▶ **PROBLEM DESCRIPTION**
Copy the data exactly from the line that contains "Open the Source" through the line that contains "This screenshot has width=2169, height=1504.", keeping both end lines and leaving out everything else.
*** PROVIDED INFORMATION Section Begins ***
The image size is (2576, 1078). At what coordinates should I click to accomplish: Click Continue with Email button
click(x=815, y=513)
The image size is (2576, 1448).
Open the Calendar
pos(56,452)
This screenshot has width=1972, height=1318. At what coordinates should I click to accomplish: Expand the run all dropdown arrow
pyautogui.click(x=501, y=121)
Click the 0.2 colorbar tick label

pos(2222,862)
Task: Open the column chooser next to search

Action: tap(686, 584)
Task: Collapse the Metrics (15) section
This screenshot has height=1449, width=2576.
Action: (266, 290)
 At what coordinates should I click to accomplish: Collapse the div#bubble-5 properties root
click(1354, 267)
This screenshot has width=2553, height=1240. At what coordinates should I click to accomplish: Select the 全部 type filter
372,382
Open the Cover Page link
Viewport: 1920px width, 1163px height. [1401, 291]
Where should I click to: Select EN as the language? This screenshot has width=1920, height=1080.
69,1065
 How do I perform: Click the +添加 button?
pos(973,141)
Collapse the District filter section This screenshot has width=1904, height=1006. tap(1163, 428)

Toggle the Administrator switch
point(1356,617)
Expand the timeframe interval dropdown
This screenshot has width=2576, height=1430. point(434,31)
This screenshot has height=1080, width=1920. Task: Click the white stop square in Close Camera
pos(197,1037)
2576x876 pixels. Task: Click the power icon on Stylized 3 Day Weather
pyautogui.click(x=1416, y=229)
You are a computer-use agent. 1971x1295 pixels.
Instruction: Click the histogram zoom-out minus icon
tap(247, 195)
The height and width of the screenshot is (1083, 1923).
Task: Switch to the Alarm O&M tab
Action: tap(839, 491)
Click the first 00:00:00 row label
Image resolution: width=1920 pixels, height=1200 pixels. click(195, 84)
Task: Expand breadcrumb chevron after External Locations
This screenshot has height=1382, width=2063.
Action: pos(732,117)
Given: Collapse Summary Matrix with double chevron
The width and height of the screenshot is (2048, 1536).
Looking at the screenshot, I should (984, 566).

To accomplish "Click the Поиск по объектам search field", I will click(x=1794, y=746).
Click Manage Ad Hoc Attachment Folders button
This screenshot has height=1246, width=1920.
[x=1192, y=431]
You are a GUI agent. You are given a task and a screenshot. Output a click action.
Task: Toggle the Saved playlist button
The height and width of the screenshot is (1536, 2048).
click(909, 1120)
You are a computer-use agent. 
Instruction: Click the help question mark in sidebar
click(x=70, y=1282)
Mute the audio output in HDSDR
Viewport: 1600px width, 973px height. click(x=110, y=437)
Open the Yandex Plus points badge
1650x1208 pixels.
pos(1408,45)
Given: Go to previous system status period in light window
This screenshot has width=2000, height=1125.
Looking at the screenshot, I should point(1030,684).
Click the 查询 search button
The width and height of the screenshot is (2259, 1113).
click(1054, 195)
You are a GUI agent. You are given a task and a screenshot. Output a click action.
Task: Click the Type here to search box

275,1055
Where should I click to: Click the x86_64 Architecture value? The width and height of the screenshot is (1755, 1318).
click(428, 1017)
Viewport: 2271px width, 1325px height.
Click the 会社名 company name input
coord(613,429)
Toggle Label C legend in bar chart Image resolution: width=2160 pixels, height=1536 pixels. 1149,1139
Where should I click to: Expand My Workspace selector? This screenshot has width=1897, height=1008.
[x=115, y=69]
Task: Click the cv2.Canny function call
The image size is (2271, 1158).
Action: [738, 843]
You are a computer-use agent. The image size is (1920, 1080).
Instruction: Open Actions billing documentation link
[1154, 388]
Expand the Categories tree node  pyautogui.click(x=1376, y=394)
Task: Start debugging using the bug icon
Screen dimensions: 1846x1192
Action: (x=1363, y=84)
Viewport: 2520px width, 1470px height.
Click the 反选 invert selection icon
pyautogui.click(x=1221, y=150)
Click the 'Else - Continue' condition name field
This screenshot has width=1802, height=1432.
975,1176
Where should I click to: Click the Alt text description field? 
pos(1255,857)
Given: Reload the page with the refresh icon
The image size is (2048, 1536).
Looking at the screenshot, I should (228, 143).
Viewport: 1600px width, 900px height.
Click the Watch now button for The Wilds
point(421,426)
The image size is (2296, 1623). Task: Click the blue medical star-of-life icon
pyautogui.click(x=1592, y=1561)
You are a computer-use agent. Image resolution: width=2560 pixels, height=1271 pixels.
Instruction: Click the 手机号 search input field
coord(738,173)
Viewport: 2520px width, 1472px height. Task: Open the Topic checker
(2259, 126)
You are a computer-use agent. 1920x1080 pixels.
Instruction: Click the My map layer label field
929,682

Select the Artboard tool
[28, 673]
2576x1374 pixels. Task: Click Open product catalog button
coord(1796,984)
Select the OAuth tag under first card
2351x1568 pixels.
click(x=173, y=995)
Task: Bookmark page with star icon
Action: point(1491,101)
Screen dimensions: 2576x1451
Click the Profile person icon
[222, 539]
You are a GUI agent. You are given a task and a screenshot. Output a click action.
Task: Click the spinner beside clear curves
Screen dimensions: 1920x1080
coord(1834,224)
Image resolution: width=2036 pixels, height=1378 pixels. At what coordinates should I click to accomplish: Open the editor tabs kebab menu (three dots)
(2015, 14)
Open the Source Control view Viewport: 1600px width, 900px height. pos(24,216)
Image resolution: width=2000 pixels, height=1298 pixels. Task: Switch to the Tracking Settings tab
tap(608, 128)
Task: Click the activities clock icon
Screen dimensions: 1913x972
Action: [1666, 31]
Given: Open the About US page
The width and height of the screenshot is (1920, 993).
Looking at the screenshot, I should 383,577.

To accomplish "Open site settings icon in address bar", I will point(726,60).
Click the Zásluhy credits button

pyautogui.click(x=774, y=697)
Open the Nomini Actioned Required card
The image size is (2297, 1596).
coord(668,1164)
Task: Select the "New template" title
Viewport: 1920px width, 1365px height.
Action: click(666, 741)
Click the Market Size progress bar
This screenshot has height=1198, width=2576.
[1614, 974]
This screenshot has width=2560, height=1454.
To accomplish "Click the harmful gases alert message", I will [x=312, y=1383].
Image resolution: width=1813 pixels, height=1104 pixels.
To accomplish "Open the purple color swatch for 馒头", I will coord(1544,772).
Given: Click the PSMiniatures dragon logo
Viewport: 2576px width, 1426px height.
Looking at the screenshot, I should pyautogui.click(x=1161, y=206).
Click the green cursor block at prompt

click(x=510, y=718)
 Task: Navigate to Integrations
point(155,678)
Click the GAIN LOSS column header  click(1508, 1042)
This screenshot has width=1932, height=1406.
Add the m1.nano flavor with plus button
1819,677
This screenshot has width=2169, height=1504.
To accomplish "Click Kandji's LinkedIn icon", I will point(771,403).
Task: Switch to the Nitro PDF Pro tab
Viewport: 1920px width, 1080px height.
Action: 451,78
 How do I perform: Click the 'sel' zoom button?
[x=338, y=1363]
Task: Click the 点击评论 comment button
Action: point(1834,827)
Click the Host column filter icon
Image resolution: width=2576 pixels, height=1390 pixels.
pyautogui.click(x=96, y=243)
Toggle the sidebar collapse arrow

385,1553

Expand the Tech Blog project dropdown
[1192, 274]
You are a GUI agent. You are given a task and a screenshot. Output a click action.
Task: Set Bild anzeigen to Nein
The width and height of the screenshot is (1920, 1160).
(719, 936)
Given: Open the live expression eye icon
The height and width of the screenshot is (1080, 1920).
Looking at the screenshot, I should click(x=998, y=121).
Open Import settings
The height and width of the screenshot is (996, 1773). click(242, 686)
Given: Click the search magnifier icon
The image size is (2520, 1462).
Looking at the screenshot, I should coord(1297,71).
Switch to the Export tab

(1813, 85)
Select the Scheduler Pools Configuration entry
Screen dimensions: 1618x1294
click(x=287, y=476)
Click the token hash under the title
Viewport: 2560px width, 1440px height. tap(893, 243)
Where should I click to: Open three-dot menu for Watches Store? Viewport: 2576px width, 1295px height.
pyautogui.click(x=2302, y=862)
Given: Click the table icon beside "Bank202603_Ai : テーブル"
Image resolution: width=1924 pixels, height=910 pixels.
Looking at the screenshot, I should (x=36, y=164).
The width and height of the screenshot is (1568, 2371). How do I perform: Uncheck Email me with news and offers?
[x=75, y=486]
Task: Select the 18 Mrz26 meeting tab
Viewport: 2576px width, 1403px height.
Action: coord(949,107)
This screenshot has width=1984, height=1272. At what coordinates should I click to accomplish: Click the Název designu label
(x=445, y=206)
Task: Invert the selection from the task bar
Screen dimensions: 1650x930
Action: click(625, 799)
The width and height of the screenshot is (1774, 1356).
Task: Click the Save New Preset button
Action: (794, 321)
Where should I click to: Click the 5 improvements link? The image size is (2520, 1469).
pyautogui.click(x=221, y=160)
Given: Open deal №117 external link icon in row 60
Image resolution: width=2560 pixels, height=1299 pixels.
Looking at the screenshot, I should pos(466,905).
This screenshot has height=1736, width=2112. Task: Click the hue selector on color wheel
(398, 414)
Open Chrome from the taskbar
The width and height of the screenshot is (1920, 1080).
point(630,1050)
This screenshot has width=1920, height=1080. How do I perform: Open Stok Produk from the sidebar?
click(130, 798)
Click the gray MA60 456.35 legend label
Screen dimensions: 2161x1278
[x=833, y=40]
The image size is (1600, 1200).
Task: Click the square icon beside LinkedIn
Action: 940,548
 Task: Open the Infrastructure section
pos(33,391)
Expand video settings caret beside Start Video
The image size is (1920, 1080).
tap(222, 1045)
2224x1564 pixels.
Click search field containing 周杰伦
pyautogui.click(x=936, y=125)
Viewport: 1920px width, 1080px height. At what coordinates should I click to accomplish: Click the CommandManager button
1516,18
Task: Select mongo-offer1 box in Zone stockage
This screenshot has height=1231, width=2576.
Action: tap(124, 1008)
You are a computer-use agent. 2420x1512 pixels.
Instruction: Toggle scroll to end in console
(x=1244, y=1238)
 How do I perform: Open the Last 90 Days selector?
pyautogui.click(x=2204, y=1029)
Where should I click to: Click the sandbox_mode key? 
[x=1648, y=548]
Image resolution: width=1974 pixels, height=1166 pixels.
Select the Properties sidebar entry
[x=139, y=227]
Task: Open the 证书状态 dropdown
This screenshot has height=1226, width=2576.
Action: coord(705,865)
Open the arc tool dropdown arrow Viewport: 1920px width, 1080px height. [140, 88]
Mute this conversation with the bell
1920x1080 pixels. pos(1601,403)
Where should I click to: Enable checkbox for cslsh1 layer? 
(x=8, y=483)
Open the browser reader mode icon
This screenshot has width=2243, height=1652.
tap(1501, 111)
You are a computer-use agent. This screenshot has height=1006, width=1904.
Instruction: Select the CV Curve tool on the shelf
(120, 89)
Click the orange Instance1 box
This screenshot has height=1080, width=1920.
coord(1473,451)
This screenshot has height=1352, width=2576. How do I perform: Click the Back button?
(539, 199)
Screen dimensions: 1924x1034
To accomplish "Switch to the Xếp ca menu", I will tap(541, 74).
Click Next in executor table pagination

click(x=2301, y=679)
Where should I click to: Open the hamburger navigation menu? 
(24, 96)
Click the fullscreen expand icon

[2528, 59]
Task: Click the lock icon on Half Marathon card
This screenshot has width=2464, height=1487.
*** PROVIDED INFORMATION Section Ends ***
▶ **TASK RESPONSE**
Open the Source Control view Viewport: 1600px width, 900px height. pos(24,216)
Image resolution: width=2000 pixels, height=1298 pixels. Task: Switch to the Tracking Settings tab
tap(608, 128)
Task: Click the activities clock icon
Screen dimensions: 1913x972
Action: [1666, 31]
Given: Open the About US page
The width and height of the screenshot is (1920, 993).
Looking at the screenshot, I should 383,577.

To accomplish "Open site settings icon in address bar", I will point(726,60).
Click the Zásluhy credits button

pyautogui.click(x=774, y=697)
Open the Nomini Actioned Required card
The image size is (2297, 1596).
coord(668,1164)
Task: Select the "New template" title
Viewport: 1920px width, 1365px height.
Action: click(666, 741)
Click the Market Size progress bar
This screenshot has height=1198, width=2576.
[1614, 974]
This screenshot has width=2560, height=1454.
To accomplish "Click the harmful gases alert message", I will [x=312, y=1383].
Image resolution: width=1813 pixels, height=1104 pixels.
To accomplish "Open the purple color swatch for 馒头", I will coord(1544,772).
Given: Click the PSMiniatures dragon logo
Viewport: 2576px width, 1426px height.
Looking at the screenshot, I should pyautogui.click(x=1161, y=206).
Click the green cursor block at prompt

click(x=510, y=718)
 Task: Navigate to Integrations
point(155,678)
Click the GAIN LOSS column header  click(1508, 1042)
This screenshot has width=1932, height=1406.
Add the m1.nano flavor with plus button
1819,677
This screenshot has width=2169, height=1504.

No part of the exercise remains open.